Passage provided ::
* * *

Thomas Crown

Written by Matt Zoller Seitz on . Posted in Arts & Film, Posts.


 


Rich & Lovely People
The
Thomas Crown Affair
is wealth porn–an advertisement
for escapist moviegoing. Every frame is packed with lovely, expensive objects
and beautiful people who are rich enough to afford those objects and confident
enough to possess them without making a big deal of their acquisition. Pierce
Brosnan, who plays billionaire investor and secret art thief Thomas Crown, and
Rene Russo, who plays the gorgeous insurance investigator Catherine Banning,
who’s trying to bust Crown for stealing a Monet from the Met, are made
up, clothed, framed and lit with exquisite care, so that their poise and beauty
sinks in subliminally rather than trumpeting itself.



On some level, these stars
must know how beautiful they are, but they don’t really let on, and that’s
the key to the movie’s success. They don’t appear to be presenting
themselves for our viewing pleasure; they’re just going about their business,
as if they don’t mind (or notice) our roving eyes. That’s a subtle
distinction, but it’s the difference between old-school Hollywood glamour–a
school represented by this film, and by last summer’s vastly superior Out
Of Sight
–and the new school, which jams expensive objects and attractive
(often very young) people down the audience’s collective throats while
the latest pop hits moan and throb on the soundtrack.

* * *

Material ::
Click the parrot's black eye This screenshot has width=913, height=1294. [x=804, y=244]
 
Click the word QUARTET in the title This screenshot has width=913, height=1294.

* * *

Challenge 1 ::
Copy from the review of The Thomas Crown Affair the part that opens with the words containing "On some level, these" and closes with "on the soundtrack.".
Challenge 2 ::
Continue the review of The Thomas Crown Affair, starting after its last sentence.

Written reply 1 ::
On some level, these stars
must know how beautiful they are, but they don’t really let on, and that’s
the key to the movie’s success. They don’t appear to be presenting
themselves for our viewing pleasure; they’re just going about their business,
as if they don’t mind (or notice) our roving eyes. That’s a subtle
distinction, but it’s the difference between old-school Hollywood glamour–a
school represented by this film, and by last summer’s vastly superior Out
Of Sight
–and the new school, which jams expensive objects and attractive
(often very young) people down the audience’s collective throats while
the latest pop hits moan and throb on the soundtrack.

Written reply 2 ::
Director Norman Jewison’s
original version of the movie, released in 1968, starred Steve McQueen as a
bank robber and Faye Dunaway as an insurance investigator who fell for him.
It was wealth porn, too, but it was badly done–arch and busy and mock-sophisticated,
“glamorous” in that graceless, vulgar, impress-the-yobs manner that’s
typical of films by, say, Tony Scott or Adrian Lyne. (It’s the first movie
I bring up whenever embittered baby boomers wax nostalgic about how the late
60s and early 70s were the most creative and adult years in motion picture history.
Earthquake and The Towering Inferno are backup choices.)


This new version, written
by Leslie Dixon and Kurt Wimmer and directed by John McTiernan, is so good that
it reduces the original to the status of mere curiosity. Crisp and professional
from the get-go, it rarely strains for effect, and it wears its coat of wealth
lightly, which is how it should be. Unlike most big-budget blockbusters in this
screw-storyboarding-and-just-follow-everyone-around-with-a-Steadicam era, The
Thomas Crown Affair
gives the impression of having been thought out, planned
and crafted, like a yacht or a Rolls Royce. It’s not art, but it’s
made with care. There are several cleverly staged action setpieces, and even
minor bridging scenes are choreographed and edited in a way that delivers tiny,
pleasurable surprises. Overall, the film is still completely ridiculous–perhaps
even more ridiculous, plotwise, than its predecessor–but it’s much,
much better than it needed to be.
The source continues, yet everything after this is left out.